The second step is knowing that different areas have differing licensing and permit requirements depending on the type of business you are going into. Most businesses that require a license will have a local licensing authority that can guide you through the process.
Find out the licensing requirements on federal, state, and possibly even local levels for your type of business and get licensed. Failure to be properly licensed could result in penalties such as fines, closure of your business, and imprisonment in some cases.
The third step is getting insurance. When things are going smoothly, insurance can seem an unduly burdensome expense on a small business. But when things go wrong, whether or not you have insurance can mean whether or not you and your business survive a catastrophic event like a lawsuit, fire, or natural disaster.
Liability insurance protects you against liability in the event of injury to others or damage to other persons property. Liability insurers most often have two duties:
1. The duty to defend you. Hire a lawyer, if you get sued and
2. the duty to indemnify you. Pay for damage or injury to others. Both duties are extremely important, but the first is often overlooked by small businesses.
The cost of defending a lawsuit can easily run into the tens of thousands, or even hundreds of thousands of dollars even if you win. That’s why being careful is no substitute for liability insurance. Make sure you have adequate coverage for your vehicles and those of your employees when used for business purposes. You can be sued and held liable for injury or damage done by your employees if it is within the course and scope of their employment. Property and theft insurance may be an important consideration, as well as product liability or service liability insurance. This is often called “errors and omissions” coverage.
Interview a few local insurance brokers and find one that seems knowledgeable and that you feel comfortable with. Then ask the broker to do a risk assessment to determine what coverages you might need and why. Remember, the broker makes money by selling you insurance “products” so be sure to question the types of coverage and amounts. If your broker can’t explain why he or she is recommending the types and amounts of coverage in the risk assessment, find another broker.
The fourth step is recognizing and implimenting taxes. Sole proprietors need to be conscious of local, state and federal taxes and registration requirements relating to their businesses.
Hiring an accountant or bookkeeper to help set up a simple accounting system, or using a software package is a good place to start. Hiring a tax professional knowledgeable about local and state taxes relating to your business, or contacting the local tax authorities before you begin generating revenue or expending money can help you stay organized and be ready for tax time.
Additionally, the IRS offers assistance for entrepreneurs starting a small business in various publications.
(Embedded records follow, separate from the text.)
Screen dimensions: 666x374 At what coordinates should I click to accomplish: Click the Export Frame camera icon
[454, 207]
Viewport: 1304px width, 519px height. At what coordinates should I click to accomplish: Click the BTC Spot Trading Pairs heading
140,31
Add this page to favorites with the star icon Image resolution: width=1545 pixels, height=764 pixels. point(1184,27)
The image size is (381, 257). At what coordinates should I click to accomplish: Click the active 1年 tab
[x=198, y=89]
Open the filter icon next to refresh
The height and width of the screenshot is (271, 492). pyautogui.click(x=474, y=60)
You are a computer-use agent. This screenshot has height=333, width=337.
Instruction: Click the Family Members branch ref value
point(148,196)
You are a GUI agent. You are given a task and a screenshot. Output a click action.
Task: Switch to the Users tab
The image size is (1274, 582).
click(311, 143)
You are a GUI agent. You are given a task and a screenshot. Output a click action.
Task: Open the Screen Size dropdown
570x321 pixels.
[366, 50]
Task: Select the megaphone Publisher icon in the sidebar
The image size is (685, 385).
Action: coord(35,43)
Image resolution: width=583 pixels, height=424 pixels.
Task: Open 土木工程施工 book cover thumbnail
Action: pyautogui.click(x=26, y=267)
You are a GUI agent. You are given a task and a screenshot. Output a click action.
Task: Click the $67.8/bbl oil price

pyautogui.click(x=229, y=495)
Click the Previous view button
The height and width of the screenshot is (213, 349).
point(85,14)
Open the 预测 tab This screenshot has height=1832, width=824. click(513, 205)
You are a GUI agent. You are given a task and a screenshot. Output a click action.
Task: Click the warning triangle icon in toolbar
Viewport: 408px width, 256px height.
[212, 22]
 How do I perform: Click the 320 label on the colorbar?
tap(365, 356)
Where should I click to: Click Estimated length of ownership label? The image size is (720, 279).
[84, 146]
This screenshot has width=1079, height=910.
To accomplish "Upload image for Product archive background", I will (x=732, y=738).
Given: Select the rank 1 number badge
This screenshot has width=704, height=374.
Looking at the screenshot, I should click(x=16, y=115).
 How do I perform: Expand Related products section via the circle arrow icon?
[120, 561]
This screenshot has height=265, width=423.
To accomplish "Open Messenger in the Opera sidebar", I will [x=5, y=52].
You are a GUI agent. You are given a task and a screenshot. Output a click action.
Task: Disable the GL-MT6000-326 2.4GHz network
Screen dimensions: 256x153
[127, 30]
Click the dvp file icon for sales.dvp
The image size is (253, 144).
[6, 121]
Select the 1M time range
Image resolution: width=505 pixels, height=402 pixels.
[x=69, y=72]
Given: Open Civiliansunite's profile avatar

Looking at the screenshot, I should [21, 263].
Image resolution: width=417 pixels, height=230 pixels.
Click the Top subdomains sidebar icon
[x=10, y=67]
You can download IRS Publication 334, entitled “Tax Guide for Small Business”, and Publication 583, entitled “Taxpayers Starting a Small Business” from the IRS web site.
The fifth step is hiring employees (if needed). Though many small business people start out running their own shop, success will often bring the need for expansion. When an employee is added, you must obtain an Employer Identification Number from the IRS. You can download Form SS-4 from the IRS web site.
In the United States, the Workers Compensation scheme does a lot to protect employers from lawsuits by employees injured on the job, while also providing employees with easier compensation for workplace injuries. Be sure to talk to your insurance broker about workers’ compensation insurance. Talk to your tax adviser, and make sure you register with your state for payment of unemployment compensation taxes.
Download IRS Form W-4 from the IRS web site to take care of employee withholdings. You should get copies of INS Form I-9 to verify your employees’ eligibility for employment in the United States. Finally, issues regarding wrongful termination, discrimination, workplace harassment, and other legal issues have come to the forefront in today’s business environment. Make sure you have an employment agreement that spells out whether your employee is “at-will”. ex: can be let go at any time without cause, or the terms of the employee’s contract for employment.
Make sure you Draft employee guidelines or an employment manual to make sure there are no misunderstandings about what expectations, rules and responsibilities are in place. Document any issues relating to your employees well and be proactive about handling disputes. A little planning in the beginning can save a lot of headaches and legal expense later on.
In conclusion- hiring independent contractors is often a good way to avoid the administrative burdens of hiring employees, but be precautious. There are many pitfalls to hiring an independent contractor who is for all intents and purposes an employee. Talk to a lawyer and your tax advisor about who is an employee versus a contractor.